Collection entries:
▽
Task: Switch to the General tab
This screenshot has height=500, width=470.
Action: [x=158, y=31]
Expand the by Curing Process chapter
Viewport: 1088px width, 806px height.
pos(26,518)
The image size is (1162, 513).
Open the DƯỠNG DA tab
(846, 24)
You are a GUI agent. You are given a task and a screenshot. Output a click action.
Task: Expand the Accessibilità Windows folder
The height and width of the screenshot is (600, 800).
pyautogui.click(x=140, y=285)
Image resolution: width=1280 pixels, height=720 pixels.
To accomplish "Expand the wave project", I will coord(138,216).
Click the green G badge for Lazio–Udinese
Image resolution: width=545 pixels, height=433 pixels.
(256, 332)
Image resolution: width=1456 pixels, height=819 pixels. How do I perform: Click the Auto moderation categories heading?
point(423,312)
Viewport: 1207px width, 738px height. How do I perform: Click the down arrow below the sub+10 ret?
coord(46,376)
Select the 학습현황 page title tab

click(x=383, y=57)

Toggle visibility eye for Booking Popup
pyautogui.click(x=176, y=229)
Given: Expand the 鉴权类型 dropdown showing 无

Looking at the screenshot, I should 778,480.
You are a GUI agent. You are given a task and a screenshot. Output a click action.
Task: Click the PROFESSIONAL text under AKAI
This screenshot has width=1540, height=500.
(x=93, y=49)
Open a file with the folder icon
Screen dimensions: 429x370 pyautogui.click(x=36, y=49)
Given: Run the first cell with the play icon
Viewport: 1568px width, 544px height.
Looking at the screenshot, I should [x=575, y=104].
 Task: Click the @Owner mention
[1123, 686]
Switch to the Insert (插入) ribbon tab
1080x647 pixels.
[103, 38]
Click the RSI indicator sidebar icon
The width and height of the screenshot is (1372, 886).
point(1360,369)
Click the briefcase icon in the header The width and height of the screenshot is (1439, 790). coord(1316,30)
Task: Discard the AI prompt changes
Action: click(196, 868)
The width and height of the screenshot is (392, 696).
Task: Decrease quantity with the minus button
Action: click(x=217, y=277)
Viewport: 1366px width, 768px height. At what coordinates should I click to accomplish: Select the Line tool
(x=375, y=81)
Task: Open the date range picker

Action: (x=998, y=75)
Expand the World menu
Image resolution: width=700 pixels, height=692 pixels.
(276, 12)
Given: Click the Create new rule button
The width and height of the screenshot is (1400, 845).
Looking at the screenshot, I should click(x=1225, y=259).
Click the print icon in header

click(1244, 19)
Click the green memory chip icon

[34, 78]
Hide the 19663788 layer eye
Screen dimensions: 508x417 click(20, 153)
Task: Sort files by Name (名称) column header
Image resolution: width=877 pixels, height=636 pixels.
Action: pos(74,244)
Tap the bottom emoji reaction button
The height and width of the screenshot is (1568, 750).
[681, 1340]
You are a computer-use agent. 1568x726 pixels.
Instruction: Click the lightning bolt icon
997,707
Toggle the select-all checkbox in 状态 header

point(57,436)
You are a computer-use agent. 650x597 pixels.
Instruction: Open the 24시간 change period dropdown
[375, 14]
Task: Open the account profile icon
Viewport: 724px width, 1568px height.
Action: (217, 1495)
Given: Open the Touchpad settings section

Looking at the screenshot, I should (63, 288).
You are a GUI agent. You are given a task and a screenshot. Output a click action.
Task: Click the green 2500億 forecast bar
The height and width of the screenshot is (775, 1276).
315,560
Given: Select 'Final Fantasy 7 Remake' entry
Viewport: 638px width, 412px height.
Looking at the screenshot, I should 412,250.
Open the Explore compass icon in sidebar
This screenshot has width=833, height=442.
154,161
△
Written problem
Duplicate all of the records above line for line.

Result of the exercise
Task: Switch to the General tab
This screenshot has height=500, width=470.
Action: [x=158, y=31]
Expand the by Curing Process chapter
Viewport: 1088px width, 806px height.
pos(26,518)
The image size is (1162, 513).
Open the DƯỠNG DA tab
(846, 24)
You are a GUI agent. You are given a task and a screenshot. Output a click action.
Task: Expand the Accessibilità Windows folder
The height and width of the screenshot is (600, 800).
pyautogui.click(x=140, y=285)
Image resolution: width=1280 pixels, height=720 pixels.
To accomplish "Expand the wave project", I will coord(138,216).
Click the green G badge for Lazio–Udinese
Image resolution: width=545 pixels, height=433 pixels.
(256, 332)
Image resolution: width=1456 pixels, height=819 pixels. How do I perform: Click the Auto moderation categories heading?
point(423,312)
Viewport: 1207px width, 738px height. How do I perform: Click the down arrow below the sub+10 ret?
coord(46,376)
Select the 학습현황 page title tab

click(x=383, y=57)

Toggle visibility eye for Booking Popup
pyautogui.click(x=176, y=229)
Given: Expand the 鉴权类型 dropdown showing 无

Looking at the screenshot, I should 778,480.
You are a GUI agent. You are given a task and a screenshot. Output a click action.
Task: Click the PROFESSIONAL text under AKAI
This screenshot has width=1540, height=500.
(x=93, y=49)
Open a file with the folder icon
Screen dimensions: 429x370 pyautogui.click(x=36, y=49)
Given: Run the first cell with the play icon
Viewport: 1568px width, 544px height.
Looking at the screenshot, I should [x=575, y=104].
 Task: Click the @Owner mention
[1123, 686]
Switch to the Insert (插入) ribbon tab
1080x647 pixels.
[103, 38]
Click the RSI indicator sidebar icon
The width and height of the screenshot is (1372, 886).
point(1360,369)
Click the briefcase icon in the header The width and height of the screenshot is (1439, 790). coord(1316,30)
Task: Discard the AI prompt changes
Action: click(196, 868)
The width and height of the screenshot is (392, 696).
Task: Decrease quantity with the minus button
Action: click(x=217, y=277)
Viewport: 1366px width, 768px height. At what coordinates should I click to accomplish: Select the Line tool
(x=375, y=81)
Task: Open the date range picker

Action: (x=998, y=75)
Expand the World menu
Image resolution: width=700 pixels, height=692 pixels.
(276, 12)
Given: Click the Create new rule button
The width and height of the screenshot is (1400, 845).
Looking at the screenshot, I should click(x=1225, y=259).
Click the print icon in header

click(1244, 19)
Click the green memory chip icon

[34, 78]
Hide the 19663788 layer eye
Screen dimensions: 508x417 click(20, 153)
Task: Sort files by Name (名称) column header
Image resolution: width=877 pixels, height=636 pixels.
Action: pos(74,244)
Tap the bottom emoji reaction button
The height and width of the screenshot is (1568, 750).
[681, 1340]
You are a computer-use agent. 1568x726 pixels.
Instruction: Click the lightning bolt icon
997,707
Toggle the select-all checkbox in 状态 header

point(57,436)
You are a computer-use agent. 650x597 pixels.
Instruction: Open the 24시간 change period dropdown
[375, 14]
Task: Open the account profile icon
Viewport: 724px width, 1568px height.
Action: (217, 1495)
Given: Open the Touchpad settings section

Looking at the screenshot, I should (63, 288).
You are a GUI agent. You are given a task and a screenshot. Output a click action.
Task: Click the green 2500億 forecast bar
The height and width of the screenshot is (775, 1276).
315,560
Given: Select 'Final Fantasy 7 Remake' entry
Viewport: 638px width, 412px height.
Looking at the screenshot, I should 412,250.
Open the Explore compass icon in sidebar
This screenshot has width=833, height=442.
154,161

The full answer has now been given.